Ivanti has recently published an advisory for CVE-2023-38035. The vulnerability has been added to CISA KEV and is described as an authentication bypass in the Ivanti Sentry administrator interface. This new vulnerability comes on the heels of an in-the-wild-exploited vulnerability in Ivanti EPMM (CVE-2023-35078). In this post we will take a deep dive into how this new vulnerability can be used to give an attacker the ability to remotely execute code as the root user. You can find our PoC here.
The advisory contains rpm files that we can use to patch supported versions of Ivanti Sentry. We use the tool rpm2cpio
to examine the contents of these files to start to get an idea of how the patch works.
We find two more rpm files, one described as mi-mics
and another described as mi-system-scripts
. Let’s see what’s in the mi-mics
rpm.
From this file listing, we are quickly drawn to mics.war
. We assume that mics.war
contains majority of the code for the Sentry web interface. Next, let’s pull a vulnerable mics.war
from a live system and compare the contents.
Luckily for us, there aren’t that many differences considering we are comparing Sentry version 9.12
with 9.18
. After some digging, we notice that a service has been removed from the remoting-servlet.xml
file.
We also see that the endpoint for services/
has no authentication requirements.
We see that the removed service should expose the interface described by com.mi.middleware.service.ConfigService
and should be implemented in the configServiceHandler
class. Let’s see if we can find those classes.
It appears we can find the ConfigService
interface in common-10.6.0.1s-1.jar
and the implementing class, configServiceHandler
, in mics-core-9.12.0-R9.12.0.jar
. Let’s see what interface the service offers.
Let’s take a step back and see how we are supposed to call these functions. We know from the advisory that this should be an HTTP vulnerability, but these functions don’t look like your typical HTTP endpoints. If we look back at remoting-servlet.xml
from earlier we see that this service references a class called SentryMicsHessianServiceExporter
. We have never heard of Hessian before, but after some searching on the internet it appears to be a type of binary/XML RPC. http://hessian.caucho.com/doc/
We can use the python-hessian
package to try to connect this this service.
Here, we can see that its pretty easy to call methods from this service. The only complicating factor is that there doesn’t seem to be an easy way to disable SSL certificate checking. To get around this, we monkey patch HTTPSConnection
used by python-hessian
.
At first, it seems like there is a command injection in the doMICSServiceOperation
endpoint. This endpoint ultimately calls Java’s Runtime.exec
with attacker controlled arguments. However, it is really just an argument injection, not a full command injection. The endpoint passes the string /usr/bin/sudo /sbin/service <attacker input> <attacker input>
to Runtime.exec
. It appears on this system, Runtime.exec
does not run this command through a shell so the normal bash command substitutions won’t work. It seems challenging to get RCE using attack path. Shifting our attention, we notice that there are some changes to httpd configuration files for similar hessian endpoints.

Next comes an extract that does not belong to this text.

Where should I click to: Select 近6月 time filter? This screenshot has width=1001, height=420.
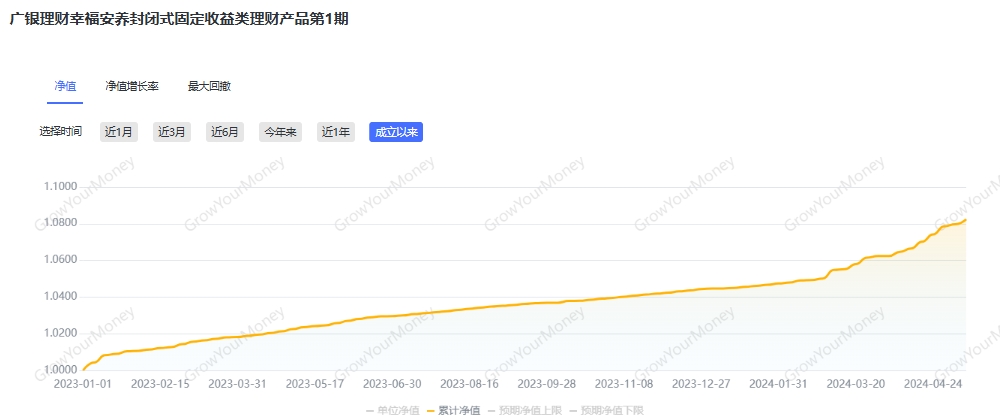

Let’s take a look at the MICSLogService
.
After some searching, we find an interesting method named uploadFileUsingFileInput
This function takes a SystemCommandRequestDTO
and passes it to a thread (new 1(this,requestDTO)
, this is a decompiler artifact). Let’s take a look at what this thread does.
We can see on line 44, attacker controlled input is passed into rt.exec
. This time, our input is passed directly to the function so we don’t have to worry about not having shell parsing like last time. We just need to figure out how to pass a SystemCommandRequestDTO
which has the following form.
We can simply pass a Python dictionary with the same layout. Our updated PoC now looks like this with a curl
payload.
There aren’t any definitive IoCs that we have found so far. However, any unrecognized HTTP requests to /services/*
should be cause for concern. The endpoint that we exploited is likely not the only one that would allow an attacker to take control of the machine.
Ivanti Sentry doesn’t offer a standard Unix shell, but if a known exploited system is being forensically analyzed, /var/log/tomcat2/
contains access logs that can be used to check which endpoints were accessed.
Lastly, there are logs in the web interface that might be of use to check for any suspicious activity.
We were able to successfully utilize an exposed endpoint to execute arbitrary commands without any authentication. Shodan shows that this product has over 500+ instances exposed on the internet.
We recommend that any affected users of this product patch and verify that it is not exposed externally to the internet if possible.